WORK TO COMPLETE:
Only the lines from the one containing "Where should I click to: Toggle" through the one containing "Tap the Book" should be printed, exactly as they appear below, with both ends included.

Dataset entries

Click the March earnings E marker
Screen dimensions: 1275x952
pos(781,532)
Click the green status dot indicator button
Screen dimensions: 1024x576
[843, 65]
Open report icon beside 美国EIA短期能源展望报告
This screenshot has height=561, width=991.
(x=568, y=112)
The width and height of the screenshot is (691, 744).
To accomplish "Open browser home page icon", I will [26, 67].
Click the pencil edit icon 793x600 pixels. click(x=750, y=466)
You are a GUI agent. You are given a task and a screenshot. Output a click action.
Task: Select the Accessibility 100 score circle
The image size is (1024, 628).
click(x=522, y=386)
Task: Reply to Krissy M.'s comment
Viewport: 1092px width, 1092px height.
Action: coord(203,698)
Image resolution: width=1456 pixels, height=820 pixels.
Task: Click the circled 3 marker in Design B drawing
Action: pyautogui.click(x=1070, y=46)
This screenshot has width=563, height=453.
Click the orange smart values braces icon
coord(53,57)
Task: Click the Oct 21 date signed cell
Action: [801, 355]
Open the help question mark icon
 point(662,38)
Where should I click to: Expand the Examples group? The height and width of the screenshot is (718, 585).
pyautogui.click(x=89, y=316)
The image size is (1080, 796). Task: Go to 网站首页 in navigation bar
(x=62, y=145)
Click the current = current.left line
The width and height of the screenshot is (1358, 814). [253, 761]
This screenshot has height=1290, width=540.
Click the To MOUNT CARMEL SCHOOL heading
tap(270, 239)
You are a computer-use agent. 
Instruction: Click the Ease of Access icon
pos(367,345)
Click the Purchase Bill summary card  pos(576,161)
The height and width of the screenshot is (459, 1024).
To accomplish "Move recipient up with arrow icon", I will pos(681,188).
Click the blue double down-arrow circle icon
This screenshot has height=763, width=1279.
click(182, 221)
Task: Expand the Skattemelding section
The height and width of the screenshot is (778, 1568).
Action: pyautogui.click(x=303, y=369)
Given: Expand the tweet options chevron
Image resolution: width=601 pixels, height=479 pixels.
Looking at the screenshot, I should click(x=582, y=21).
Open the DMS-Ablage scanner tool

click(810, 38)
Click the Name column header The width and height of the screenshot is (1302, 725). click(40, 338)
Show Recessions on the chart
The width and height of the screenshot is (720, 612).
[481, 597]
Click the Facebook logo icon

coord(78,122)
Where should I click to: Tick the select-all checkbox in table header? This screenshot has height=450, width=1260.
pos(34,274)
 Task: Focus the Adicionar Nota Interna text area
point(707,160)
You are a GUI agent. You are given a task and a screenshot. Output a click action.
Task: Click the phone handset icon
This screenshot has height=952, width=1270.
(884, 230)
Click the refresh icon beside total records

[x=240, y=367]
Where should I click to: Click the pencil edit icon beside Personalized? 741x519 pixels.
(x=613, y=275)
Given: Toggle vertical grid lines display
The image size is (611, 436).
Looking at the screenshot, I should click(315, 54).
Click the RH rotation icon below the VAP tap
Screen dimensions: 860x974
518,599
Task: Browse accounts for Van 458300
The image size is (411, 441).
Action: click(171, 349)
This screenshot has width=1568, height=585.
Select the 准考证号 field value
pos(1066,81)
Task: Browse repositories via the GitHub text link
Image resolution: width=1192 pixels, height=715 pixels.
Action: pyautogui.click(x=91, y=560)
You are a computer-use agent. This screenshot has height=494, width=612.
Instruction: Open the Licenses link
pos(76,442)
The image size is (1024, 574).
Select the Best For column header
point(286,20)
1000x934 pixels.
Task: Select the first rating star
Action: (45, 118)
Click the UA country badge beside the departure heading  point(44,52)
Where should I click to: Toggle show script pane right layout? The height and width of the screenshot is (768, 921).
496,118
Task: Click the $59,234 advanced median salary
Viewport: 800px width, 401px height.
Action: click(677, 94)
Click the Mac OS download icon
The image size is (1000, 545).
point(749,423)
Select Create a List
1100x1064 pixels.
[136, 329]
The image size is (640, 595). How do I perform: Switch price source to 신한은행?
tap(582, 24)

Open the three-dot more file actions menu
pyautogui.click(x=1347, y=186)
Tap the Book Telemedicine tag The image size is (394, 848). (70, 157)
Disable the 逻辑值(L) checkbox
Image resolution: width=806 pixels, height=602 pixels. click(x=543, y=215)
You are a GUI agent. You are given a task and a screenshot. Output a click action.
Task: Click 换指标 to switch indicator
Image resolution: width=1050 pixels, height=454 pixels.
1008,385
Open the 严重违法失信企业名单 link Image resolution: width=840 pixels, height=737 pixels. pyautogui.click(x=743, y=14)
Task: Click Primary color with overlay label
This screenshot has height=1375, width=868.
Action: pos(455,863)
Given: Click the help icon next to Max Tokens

TASK RESPONSE:
Where should I click to: Toggle show script pane right layout? The height and width of the screenshot is (768, 921).
496,118
Task: Click the $59,234 advanced median salary
Viewport: 800px width, 401px height.
Action: click(677, 94)
Click the Mac OS download icon
The image size is (1000, 545).
point(749,423)
Select Create a List
1100x1064 pixels.
[136, 329]
The image size is (640, 595). How do I perform: Switch price source to 신한은행?
tap(582, 24)

Open the three-dot more file actions menu
pyautogui.click(x=1347, y=186)
Tap the Book Telemedicine tag The image size is (394, 848). (70, 157)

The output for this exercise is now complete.